Tiene cientos de cuartos donde viven todas las personas que quiere. Son sus huéspedes. A algunos no los ha visitado en años. Sus cuartos deben estar llenos de polvo y telarañas. Ellos oyen sus pasos cuando camina frente a sus puertas. Esperan que entre y los ayude a limpiar. O al menos que les dé un abrazo. Quedan algo tristes cuando sienten que se aleja y abre la puerta de otro más afortunado.
Hay otros que visita de vez en cuando. Se toma un café con galletas y promete volver pronto. Ellos saben que no es cierto. Pasarán meses antes de que vuelva. De todos modos, ponen a hacer café día tras día. Por si acaso.
Hay un piso donde viven todos aquellos que la han herido. Los que han destrozado sus cuartos y todo lo que con tanto esfuerzo puso en ellos. No le gusta ese piso, pero a veces va y los oye moverse. Sabe que tienen la cabeza pegada a la puerta y sabe que quisieran pedirle perdón. Pero no se atreven. Algún día alguno saldrá y la mirará a los ojos sin decir nada. Y ella lo perdonará. De pronto.
Hay un solo cuarto que tiene cerrado con llave. Por la rendija de la puerta sale humo de cigarrillo y unas notas de jazz. Quien vive ahí nunca puede volver a salir.
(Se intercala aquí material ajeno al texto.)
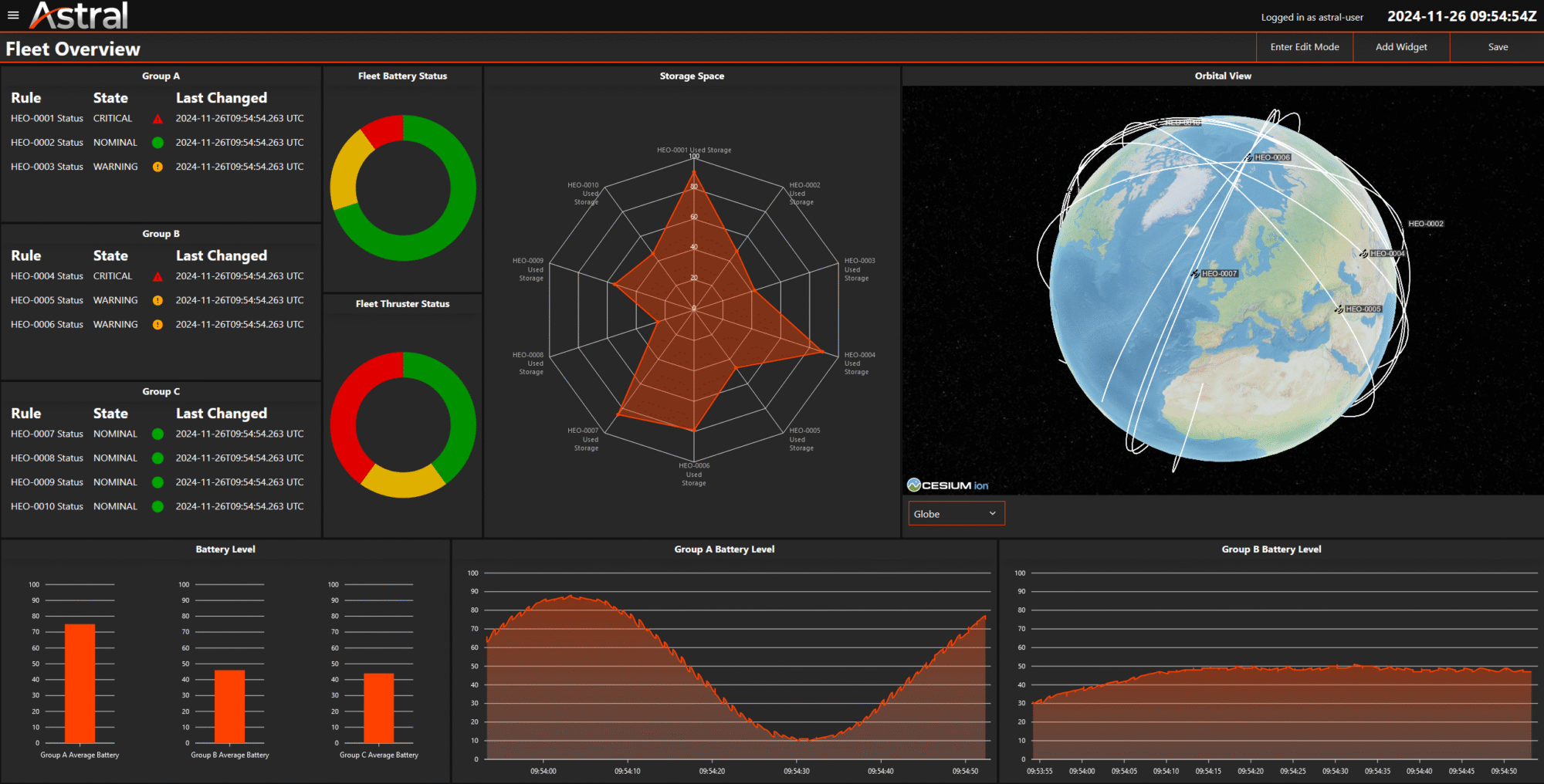Click Enter Edit Mode button
1544x784 pixels.
(x=1304, y=47)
En otro cuarto, vive un hombre algo especial. Le gustan las pecas que tiene en sus labios. A él lo visita a menudo porque la hace reír. A veces le da mal genio y dice que podría matar a diez hombres con solo mirarlos. Pero ella sabe que en realidad, él no mataría una mosca. A veces se inventan historias juntos y hablan sin parar de las cosas más tontas. Otras veces de unas más inteligentes. Hoy es su cumpleaños. Dice que está calvo y que se ve viejo. Ella sonríe y besa las pecas de sus labios. Decoró su cuarto con bombas de colores y horneó su ponqué favorito. Le cantó una canción y brindó por el día en que él llegó a su hotel, a su corazón, y se convirtió en uno de sus huéspedes permanentes.